Media-Whore D'Oeuvres


"Cairo on the morning of January 25 felt like something of a ghost town. Few civilians were to be found on the streets, most stores were shuttered, and the typically heaving downtown was deserted. It was a national holiday, and in the central town square, named Tahrir, or Liberation, even cars were scarce, and parking spaces—always sparse—were in abundance. The only conspicuous presence was that of Egypt’s police and state security. Rows of their box-shaped olive-green trucks lined thoroughfares and narrow side-streets, in some cases blocking them off for miles. Beside them were battered cobalt blue trucks—the ones used to whisk away prisoners and detainees. Throughout the downtown area and in neighboring districts, police and informants (easily identified by their loitering presence, darting eyes, and frequent two-second phone calls) were gathered around the otherwise empty major arteries of the city. Hundreds of them. Many wore black cargo pants, bush jackets and clunky army boots. Many more were in plain clothes—standing on street corners, at calculated intervals on sidewalks, in building entrances, on bridges, and in the few cafes open on a day when almost everything was closed ... We stayed for a few minutes, watching the crowd gathering, spotting CNN’s Ben Wedeman and an entourage of foreign press. But tweets and text messages were coming through about escalating tensions in Shubra—a working class district in the center of the city known as a stronghold of the Coptic Christian community. The neighborhood was still reeling from the New Year’s eve attack on a church in Alexandria, to which it had close ties. My friend called another friend, Mohamed Waked, an anthropologist and seasoned activist. He would join us, along with his brother, Amr, an actor who appeared in the film Syriana." (NYRB)

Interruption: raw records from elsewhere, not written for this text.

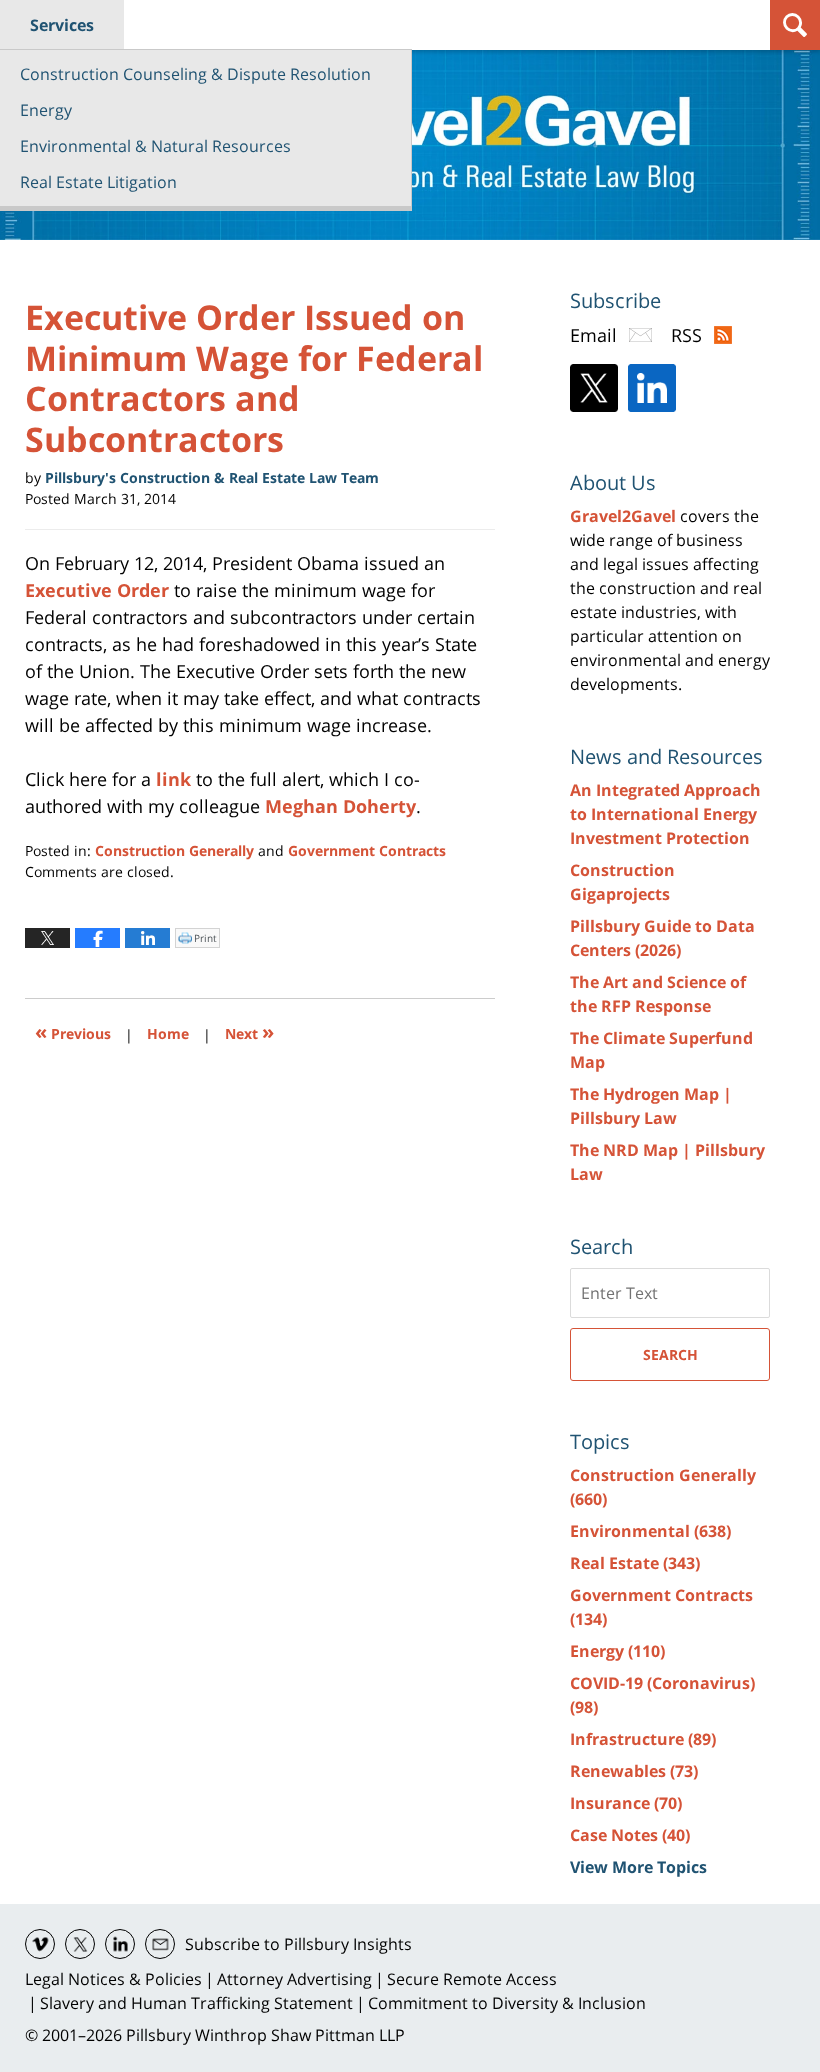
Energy (46, 110)
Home (168, 1033)
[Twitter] (594, 388)
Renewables (634, 1771)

"Adam Dell has gone to court to fight Padma Lakshmi for custody of their 11- month-old baby, Krishna, with sources claiming he now gets just seven hours with his daughter a week. Dell, 41, brother of billionaire Dell Inc. founder Michael Dell, last night filed a suit in Manhattan Supreme Court asking for full custody of Krishna, born last Feb. 20. Venture capitalist Dell is frustrated the 'Top Chef' host, 40, has allegedly failed to respond to his pleas for more time with Krishna. His lawyer, Bill Zabel, confirmed the filing and told us in a statement: 'Adam Dell, above all else, wants to have an active and substantial role in the upbringing of his daughter with Padma Lakshmi. Unfortunately, Ms. Lakshmi has severely limited his time with their daughter and has refused to negotiate a reasonable co-parenting agreement. Mr. Dell has tried his best to avoid going to court, but Ms. Lakshmi has given him no other choice at this time.'" (PageSix)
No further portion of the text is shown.